▸ **Provided records**
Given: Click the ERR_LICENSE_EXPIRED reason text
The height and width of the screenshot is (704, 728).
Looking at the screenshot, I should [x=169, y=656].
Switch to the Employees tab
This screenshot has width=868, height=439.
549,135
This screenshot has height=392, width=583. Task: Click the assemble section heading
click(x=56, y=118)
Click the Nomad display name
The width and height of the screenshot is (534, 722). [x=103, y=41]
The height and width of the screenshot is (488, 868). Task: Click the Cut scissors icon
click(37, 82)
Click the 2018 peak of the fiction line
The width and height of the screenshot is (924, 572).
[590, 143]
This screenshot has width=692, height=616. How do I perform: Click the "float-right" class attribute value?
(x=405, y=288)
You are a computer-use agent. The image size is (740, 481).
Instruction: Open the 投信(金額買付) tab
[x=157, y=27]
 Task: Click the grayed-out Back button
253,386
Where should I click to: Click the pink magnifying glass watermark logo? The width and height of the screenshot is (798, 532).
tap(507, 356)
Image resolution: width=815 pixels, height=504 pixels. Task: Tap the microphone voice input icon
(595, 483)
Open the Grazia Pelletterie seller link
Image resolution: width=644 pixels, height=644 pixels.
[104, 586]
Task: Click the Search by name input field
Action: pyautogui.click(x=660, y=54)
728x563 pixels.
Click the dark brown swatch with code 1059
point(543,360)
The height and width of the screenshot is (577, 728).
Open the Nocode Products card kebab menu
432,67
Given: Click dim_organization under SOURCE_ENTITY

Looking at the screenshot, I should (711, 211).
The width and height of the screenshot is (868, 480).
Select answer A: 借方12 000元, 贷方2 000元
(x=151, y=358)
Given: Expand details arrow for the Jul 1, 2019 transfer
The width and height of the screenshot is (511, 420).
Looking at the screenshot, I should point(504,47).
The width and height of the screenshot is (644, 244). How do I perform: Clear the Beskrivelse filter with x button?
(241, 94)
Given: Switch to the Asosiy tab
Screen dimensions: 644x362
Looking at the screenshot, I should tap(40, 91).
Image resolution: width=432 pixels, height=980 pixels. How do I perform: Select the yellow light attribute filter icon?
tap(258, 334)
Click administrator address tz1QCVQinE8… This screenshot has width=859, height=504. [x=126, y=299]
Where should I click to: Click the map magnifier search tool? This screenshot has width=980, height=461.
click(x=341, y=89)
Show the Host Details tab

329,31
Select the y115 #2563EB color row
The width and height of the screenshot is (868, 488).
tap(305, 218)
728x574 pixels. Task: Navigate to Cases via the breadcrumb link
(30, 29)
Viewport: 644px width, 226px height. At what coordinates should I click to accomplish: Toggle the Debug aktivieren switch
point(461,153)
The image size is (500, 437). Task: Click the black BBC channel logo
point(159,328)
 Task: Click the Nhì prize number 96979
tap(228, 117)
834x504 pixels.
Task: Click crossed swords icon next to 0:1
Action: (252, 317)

▸ **Requirement**
The expected output is the complete data, repeated exactly.

▸ **Answer box**
Given: Click the ERR_LICENSE_EXPIRED reason text
The height and width of the screenshot is (704, 728).
Looking at the screenshot, I should [x=169, y=656].
Switch to the Employees tab
This screenshot has width=868, height=439.
549,135
This screenshot has height=392, width=583. Task: Click the assemble section heading
click(x=56, y=118)
Click the Nomad display name
The width and height of the screenshot is (534, 722). [x=103, y=41]
The height and width of the screenshot is (488, 868). Task: Click the Cut scissors icon
click(37, 82)
Click the 2018 peak of the fiction line
The width and height of the screenshot is (924, 572).
[590, 143]
This screenshot has width=692, height=616. How do I perform: Click the "float-right" class attribute value?
(x=405, y=288)
You are a computer-use agent. The image size is (740, 481).
Instruction: Open the 投信(金額買付) tab
[x=157, y=27]
 Task: Click the grayed-out Back button
253,386
Where should I click to: Click the pink magnifying glass watermark logo? The width and height of the screenshot is (798, 532).
tap(507, 356)
Image resolution: width=815 pixels, height=504 pixels. Task: Tap the microphone voice input icon
(595, 483)
Open the Grazia Pelletterie seller link
Image resolution: width=644 pixels, height=644 pixels.
[104, 586]
Task: Click the Search by name input field
Action: pyautogui.click(x=660, y=54)
728x563 pixels.
Click the dark brown swatch with code 1059
point(543,360)
The height and width of the screenshot is (577, 728).
Open the Nocode Products card kebab menu
432,67
Given: Click dim_organization under SOURCE_ENTITY

Looking at the screenshot, I should (711, 211).
The width and height of the screenshot is (868, 480).
Select answer A: 借方12 000元, 贷方2 000元
(x=151, y=358)
Given: Expand details arrow for the Jul 1, 2019 transfer
The width and height of the screenshot is (511, 420).
Looking at the screenshot, I should point(504,47).
The width and height of the screenshot is (644, 244). How do I perform: Clear the Beskrivelse filter with x button?
(241, 94)
Given: Switch to the Asosiy tab
Screen dimensions: 644x362
Looking at the screenshot, I should tap(40, 91).
Image resolution: width=432 pixels, height=980 pixels. How do I perform: Select the yellow light attribute filter icon?
tap(258, 334)
Click administrator address tz1QCVQinE8… This screenshot has width=859, height=504. [x=126, y=299]
Where should I click to: Click the map magnifier search tool? This screenshot has width=980, height=461.
click(x=341, y=89)
Show the Host Details tab

329,31
Select the y115 #2563EB color row
The width and height of the screenshot is (868, 488).
tap(305, 218)
728x574 pixels. Task: Navigate to Cases via the breadcrumb link
(30, 29)
Viewport: 644px width, 226px height. At what coordinates should I click to accomplish: Toggle the Debug aktivieren switch
point(461,153)
The image size is (500, 437). Task: Click the black BBC channel logo
point(159,328)
 Task: Click the Nhì prize number 96979
tap(228, 117)
834x504 pixels.
Task: Click crossed swords icon next to 0:1
Action: (252, 317)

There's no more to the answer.